“[…]Para um ateu militante, Fátima é uma exibição de primitivismo, um desfile de sacrifícios sem sentido, uma exploração de crendices, uma manipulação comercial, em suma um horror, palavra raramente aplicada ao misticismo oriental ou às cerimónias tribais da Papuásia. E sobre Meca, por motivos óbvios, a deferência impera.[…]”
Excerto de “Fátima, um assunto que não me diz respeito” (Observador)
Faz um bom estilo e uma boa pose a Alberto Gonçalves dizer que, sendo ateu, Fátima e a religião lhe são indiferentes. Que não são nada com ele. Que por aí se fica e daí não ousa sair. Isto, deduz-se, como bom ateu que é. E ao contrário de outros. Por isso, abomina – eu diria esconjura – os que fazem do ateísmo uma militância (como se fossem a maioria) e, evidentemente, logo aproveita para caricaturar e generalizar. Os ateus militantes serão de esquerda (socialistas, a sua grande obsessão), marxistas (têm assim uma outra religião, esta sim verdadeiramente perigosa) e, entre outros defeitos, não criticam minimamente a religião islâmica, que inclui as peregrinações a Meca, muito semelhantes às que rumam a Fátima, nem outras religiões mais distantes e insulares. Estas afirmações são um bom exemplo de mentiras para encher o olho e de meias verdades veiculadas por meio de generalizações, muito convenientes ao objectivo perseguido, que é sempre o mesmo.

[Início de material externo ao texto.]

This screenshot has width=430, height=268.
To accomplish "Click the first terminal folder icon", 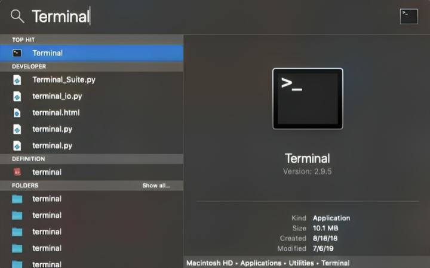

Sendo o ruído que alguns ateus fazem muito longe de ensurdecedor, não consta mesmo assim que Richard Dawkins, um dos mais conhecidos activistas, seja marxista. Ou Stephen Hawking. Ou o falecido Christopher Hitchens, que dizia meramente o que pensava sobre esta matéria. Não é verdade, mas a questão nem está aí. É evidente que há uma boa razão para que o deus cristão seja o mais “atacado” pelos ateus activistas que vivem no Ocidente. É aquele em que acreditam a maioria dos que por cá acreditam em entidades sobrenaturais. Aquele em nome de quem muita gente nesta parte do mundo foi vítima das maiores atrocidades e massacres (a Santa Inquisição) e que consentiu nos maiores deboches e promiscuidade com o poder temporal que marcaram parte da história pós-romana do catolicismo.
Como ateia não militante (não ando a colar cartazes), tanto me perplexizam os preceitos e as rezas islâmicas como os católicos ou judaicos. Ou hindus. Repudio o seu primitivismo, a sua irracionalidade e a sua inutilidade. Mais, acho que só fazem mal às criancinhas. Não há divindades em cima de oliveiras. Há, sim, é um enorme cemitério de divindades ao longo da história da nossa espécie. Mas repudio com maior veemência a doutrina e os preceitos islâmicos dada a sua total inflexibilidade e petrificação, o número avassalador dos seus praticantes num mundo aberto e por serem potencial e realmente indutores de violência, muita dela perpetrada em solo ocidental, numa altura em que a religião católica já se remeteu em muito boa medida a domínios como o da vida espiritual, do recolhimento interior, do amor do próximo, da paz, das visões místicas e outros tão indefiníveis como inofensivos. Será para mim uma naturalidade ser chamada de islamofóbica. Quanto a outros cultos, igualmente abstrusos, nunca nos afectaram, não nos afectam e não corremos o risco de ser por eles afectados – o animismo, o xintuismo, o taoismo e sei lá que mais.
Comungando eu do mesmo distanciamento que o Alberto Gonçalves (ena!) em relação a fenómenos como a pantomina de Fátima, e não sendo activista do ateísmo (ah, e muito menos marxista), não considero, porém, que o alheamento de um ateu deva ser total. A liberdade de pensamento, de expressão e de culto (ou não culto) não existe há tanto tempo quanto parece. A vigilância quanto à intromissão das seitas religiosas nas nossas vidas, e na vida de toda a gente, deve ser permanente. Num tempo em que os mais fanáticos dos fanáticos adoradores de entidades sobrenaturais – os muçulmanos – praticamente nos obrigam a um penoso exercício de encarnação em pessoas de há dez séculos para olhar para um fenómeno que julgávamos e desejávamos morto e esquecido, existe o perigo de uma “ressurreição” das afirmações dos credos religiosos ocidentais ou, mais provável, do seu aproveitamento pelos ditadores que vão surgindo no panorama político ocidental, ou até do regresso da ligação igreja-Estado, invocando a questão identitária.
Assim dito, indiferença, sim, mas na dose certa, ou melhor, passe a contradição, uma indiferença atenta. Eu não quero que, à boleia da contraposição de uma religião de paz (como diz o Francisco Bergoglio) a outra de violência, as crendices se imponham e se oficializem outra vez.